* _Request_
Gather every line of the listing below that contains the string "screenshot", and copy each one word for word.

* _Given entries_
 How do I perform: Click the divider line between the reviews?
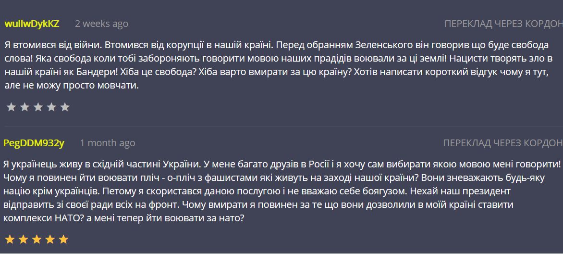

--

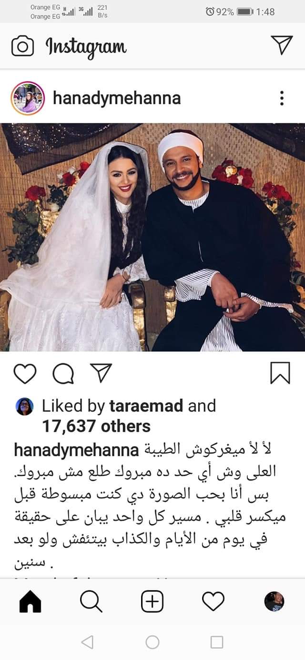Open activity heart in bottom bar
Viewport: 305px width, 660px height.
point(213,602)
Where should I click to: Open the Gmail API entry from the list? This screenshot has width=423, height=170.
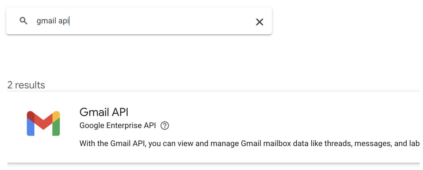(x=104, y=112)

--

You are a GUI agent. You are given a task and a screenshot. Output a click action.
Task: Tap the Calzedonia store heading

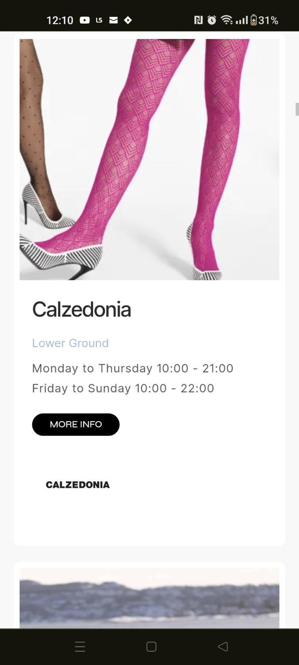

* _Solved exercise_
Where should I click to: Open the Gmail API entry from the list? This screenshot has width=423, height=170.
You are a GUI agent. You are given a task and a screenshot. Output a click action.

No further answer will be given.